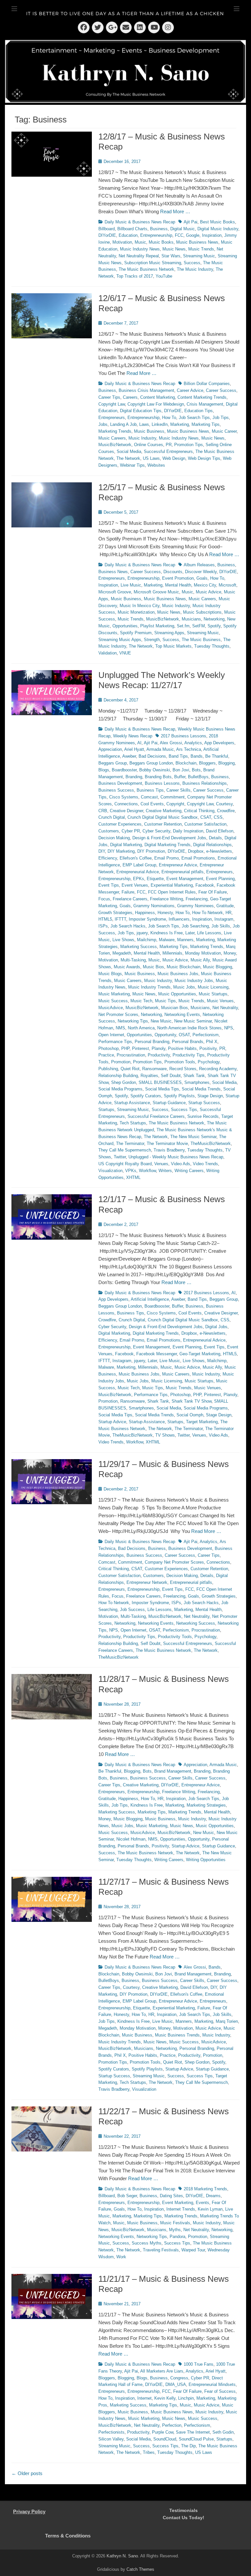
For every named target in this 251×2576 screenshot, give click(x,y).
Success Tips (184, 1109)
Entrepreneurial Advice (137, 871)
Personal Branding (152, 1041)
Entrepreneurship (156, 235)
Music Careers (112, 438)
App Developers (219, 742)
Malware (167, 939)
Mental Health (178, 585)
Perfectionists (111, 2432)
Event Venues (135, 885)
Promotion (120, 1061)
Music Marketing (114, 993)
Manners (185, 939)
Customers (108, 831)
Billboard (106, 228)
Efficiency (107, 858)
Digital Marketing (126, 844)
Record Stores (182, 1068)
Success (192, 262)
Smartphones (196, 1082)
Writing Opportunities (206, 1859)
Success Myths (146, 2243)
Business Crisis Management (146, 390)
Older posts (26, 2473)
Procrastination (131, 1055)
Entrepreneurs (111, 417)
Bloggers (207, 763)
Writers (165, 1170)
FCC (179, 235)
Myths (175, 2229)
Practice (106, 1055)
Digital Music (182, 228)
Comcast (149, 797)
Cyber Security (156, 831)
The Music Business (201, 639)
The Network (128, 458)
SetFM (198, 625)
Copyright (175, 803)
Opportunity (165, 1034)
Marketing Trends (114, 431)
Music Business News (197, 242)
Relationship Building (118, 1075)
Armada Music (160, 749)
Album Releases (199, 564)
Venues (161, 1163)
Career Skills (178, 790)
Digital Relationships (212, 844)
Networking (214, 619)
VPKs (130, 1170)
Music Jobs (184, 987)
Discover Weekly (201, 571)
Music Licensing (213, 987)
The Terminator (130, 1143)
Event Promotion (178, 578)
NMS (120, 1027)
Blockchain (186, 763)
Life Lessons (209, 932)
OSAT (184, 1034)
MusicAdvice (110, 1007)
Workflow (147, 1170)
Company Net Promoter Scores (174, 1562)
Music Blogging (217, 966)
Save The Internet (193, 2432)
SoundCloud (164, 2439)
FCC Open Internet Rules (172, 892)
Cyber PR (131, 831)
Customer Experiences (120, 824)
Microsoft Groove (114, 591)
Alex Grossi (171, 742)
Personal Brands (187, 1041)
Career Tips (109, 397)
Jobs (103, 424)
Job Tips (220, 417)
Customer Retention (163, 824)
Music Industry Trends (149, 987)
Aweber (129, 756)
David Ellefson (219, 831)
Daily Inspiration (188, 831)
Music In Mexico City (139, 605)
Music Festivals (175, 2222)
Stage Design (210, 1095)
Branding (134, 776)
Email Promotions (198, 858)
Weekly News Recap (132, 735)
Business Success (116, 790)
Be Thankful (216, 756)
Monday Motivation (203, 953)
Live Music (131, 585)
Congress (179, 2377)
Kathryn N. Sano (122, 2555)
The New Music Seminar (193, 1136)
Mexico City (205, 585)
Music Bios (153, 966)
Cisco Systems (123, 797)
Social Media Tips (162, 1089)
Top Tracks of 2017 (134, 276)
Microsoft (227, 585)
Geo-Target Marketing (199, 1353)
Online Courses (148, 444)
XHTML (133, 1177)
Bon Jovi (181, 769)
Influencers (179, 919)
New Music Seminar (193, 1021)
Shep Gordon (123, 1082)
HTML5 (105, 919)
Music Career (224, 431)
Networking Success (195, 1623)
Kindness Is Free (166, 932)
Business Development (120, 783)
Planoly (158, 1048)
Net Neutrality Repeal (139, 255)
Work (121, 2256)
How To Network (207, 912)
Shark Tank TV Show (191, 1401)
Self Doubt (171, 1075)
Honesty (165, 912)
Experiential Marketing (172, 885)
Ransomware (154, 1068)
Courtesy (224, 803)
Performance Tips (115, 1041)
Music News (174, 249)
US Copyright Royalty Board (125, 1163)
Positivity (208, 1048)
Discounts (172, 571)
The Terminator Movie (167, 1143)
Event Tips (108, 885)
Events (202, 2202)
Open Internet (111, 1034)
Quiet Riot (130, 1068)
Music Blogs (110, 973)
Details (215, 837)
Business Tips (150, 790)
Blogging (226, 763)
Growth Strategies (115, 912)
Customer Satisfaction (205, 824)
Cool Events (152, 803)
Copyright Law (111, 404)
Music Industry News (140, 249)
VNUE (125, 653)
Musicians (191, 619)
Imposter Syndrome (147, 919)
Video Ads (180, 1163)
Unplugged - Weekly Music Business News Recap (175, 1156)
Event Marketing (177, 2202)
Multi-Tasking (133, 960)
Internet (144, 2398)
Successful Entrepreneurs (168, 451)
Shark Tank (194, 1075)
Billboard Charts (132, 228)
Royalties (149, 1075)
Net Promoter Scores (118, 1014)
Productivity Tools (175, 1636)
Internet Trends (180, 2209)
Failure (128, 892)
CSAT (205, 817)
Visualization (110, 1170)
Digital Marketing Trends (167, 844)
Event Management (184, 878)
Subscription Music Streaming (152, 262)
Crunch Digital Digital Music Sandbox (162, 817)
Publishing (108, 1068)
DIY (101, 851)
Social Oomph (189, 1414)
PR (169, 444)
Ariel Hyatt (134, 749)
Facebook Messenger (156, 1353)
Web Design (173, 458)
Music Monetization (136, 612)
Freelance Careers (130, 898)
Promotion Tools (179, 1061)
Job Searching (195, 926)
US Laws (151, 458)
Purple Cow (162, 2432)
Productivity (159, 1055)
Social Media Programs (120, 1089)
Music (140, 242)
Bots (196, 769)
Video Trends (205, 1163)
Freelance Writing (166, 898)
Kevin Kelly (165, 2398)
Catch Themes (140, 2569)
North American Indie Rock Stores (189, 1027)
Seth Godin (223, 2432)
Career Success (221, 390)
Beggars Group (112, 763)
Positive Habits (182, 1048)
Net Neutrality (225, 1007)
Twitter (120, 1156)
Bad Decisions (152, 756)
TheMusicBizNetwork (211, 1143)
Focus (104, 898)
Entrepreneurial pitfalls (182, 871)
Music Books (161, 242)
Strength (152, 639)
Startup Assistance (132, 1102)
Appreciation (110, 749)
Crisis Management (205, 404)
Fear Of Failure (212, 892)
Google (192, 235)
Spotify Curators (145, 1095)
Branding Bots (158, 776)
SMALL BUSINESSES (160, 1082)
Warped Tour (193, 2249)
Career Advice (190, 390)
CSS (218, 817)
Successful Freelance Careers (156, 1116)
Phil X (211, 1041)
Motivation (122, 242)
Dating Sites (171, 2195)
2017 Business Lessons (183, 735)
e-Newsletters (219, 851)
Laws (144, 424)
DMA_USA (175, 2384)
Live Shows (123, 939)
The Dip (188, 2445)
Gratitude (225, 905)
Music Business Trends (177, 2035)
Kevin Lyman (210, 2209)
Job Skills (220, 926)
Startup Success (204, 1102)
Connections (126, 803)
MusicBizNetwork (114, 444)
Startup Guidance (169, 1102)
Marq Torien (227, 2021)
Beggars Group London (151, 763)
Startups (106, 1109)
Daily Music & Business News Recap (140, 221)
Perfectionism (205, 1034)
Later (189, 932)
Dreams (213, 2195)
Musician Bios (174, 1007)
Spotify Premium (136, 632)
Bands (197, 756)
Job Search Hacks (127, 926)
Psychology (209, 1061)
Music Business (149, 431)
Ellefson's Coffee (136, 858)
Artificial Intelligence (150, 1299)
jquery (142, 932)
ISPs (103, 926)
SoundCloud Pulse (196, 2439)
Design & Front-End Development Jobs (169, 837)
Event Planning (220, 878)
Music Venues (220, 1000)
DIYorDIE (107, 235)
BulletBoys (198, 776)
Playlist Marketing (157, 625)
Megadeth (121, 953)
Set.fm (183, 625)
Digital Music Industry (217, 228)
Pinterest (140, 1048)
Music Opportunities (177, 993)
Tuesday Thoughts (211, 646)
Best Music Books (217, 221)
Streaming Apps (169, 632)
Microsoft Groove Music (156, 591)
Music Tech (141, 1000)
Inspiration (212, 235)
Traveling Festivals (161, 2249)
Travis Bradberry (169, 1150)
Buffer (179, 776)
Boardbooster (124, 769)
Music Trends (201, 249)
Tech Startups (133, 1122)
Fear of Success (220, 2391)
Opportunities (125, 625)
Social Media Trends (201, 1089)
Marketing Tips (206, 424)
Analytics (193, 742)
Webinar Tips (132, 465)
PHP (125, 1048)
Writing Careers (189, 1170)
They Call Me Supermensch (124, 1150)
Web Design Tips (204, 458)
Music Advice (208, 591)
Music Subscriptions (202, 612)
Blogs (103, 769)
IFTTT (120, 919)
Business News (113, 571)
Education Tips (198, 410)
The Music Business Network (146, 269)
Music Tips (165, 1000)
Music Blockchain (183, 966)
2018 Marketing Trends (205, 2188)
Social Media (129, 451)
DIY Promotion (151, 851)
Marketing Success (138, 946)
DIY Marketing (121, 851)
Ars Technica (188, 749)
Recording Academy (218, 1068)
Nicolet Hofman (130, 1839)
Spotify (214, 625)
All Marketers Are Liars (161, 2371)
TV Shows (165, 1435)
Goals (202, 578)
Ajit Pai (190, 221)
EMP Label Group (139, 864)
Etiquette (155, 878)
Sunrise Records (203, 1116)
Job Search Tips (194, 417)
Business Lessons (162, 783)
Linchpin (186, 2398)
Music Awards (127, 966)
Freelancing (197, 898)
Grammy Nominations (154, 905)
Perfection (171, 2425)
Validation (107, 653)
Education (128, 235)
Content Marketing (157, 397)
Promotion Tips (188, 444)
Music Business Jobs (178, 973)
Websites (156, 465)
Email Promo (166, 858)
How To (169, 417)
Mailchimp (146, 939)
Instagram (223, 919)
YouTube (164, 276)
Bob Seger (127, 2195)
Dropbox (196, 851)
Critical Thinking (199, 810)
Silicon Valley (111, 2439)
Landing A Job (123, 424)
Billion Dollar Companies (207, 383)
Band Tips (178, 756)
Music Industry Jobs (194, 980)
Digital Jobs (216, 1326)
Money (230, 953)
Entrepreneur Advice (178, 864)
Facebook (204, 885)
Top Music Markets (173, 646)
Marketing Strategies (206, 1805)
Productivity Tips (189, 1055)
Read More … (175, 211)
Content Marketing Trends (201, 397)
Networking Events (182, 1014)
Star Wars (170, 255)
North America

********************

▶ [Exercise prompt]
Among the lines above, repeat exactly those from the line with "Nicolet Hofman (130, 1839)" to the line with "Marketing Strategies (206, 1805)", counting both ends.

▶ [Output for this task]
Nicolet Hofman (130, 1839)
Spotify (214, 625)
All Marketers Are Liars (161, 2371)
TV Shows (165, 1435)
Goals (202, 578)
Ajit Pai (190, 221)
EMP Label Group (139, 864)
Etiquette (155, 878)
Sunrise Records (203, 1116)
Job Search Tips (194, 417)
Business Lessons (162, 783)
Linchpin (186, 2398)
Music Awards (127, 966)
Freelancing (197, 898)
Grammy Nominations (154, 905)
Perfection (171, 2425)
Validation (107, 653)
Education (128, 235)
Content Marketing (157, 397)
Promotion Tips (188, 444)
Music Business Jobs (178, 973)
Websites (156, 465)
Email Promo (166, 858)
How To (169, 417)
Mailchimp (146, 939)
Instagram (223, 919)
YouTube (164, 276)
Bob Seger (127, 2195)
Dropbox (196, 851)
Critical Thinking (199, 810)
Silicon Valley (111, 2439)
Landing A Job (123, 424)
Billion Dollar Companies (207, 383)
Band Tips (178, 756)
Music Industry Jobs (194, 980)
Digital Jobs (216, 1326)
Money (230, 953)
Entrepreneur Advice (178, 864)
Facebook (204, 885)
Top Music Markets (173, 646)
Marketing Strategies (206, 1805)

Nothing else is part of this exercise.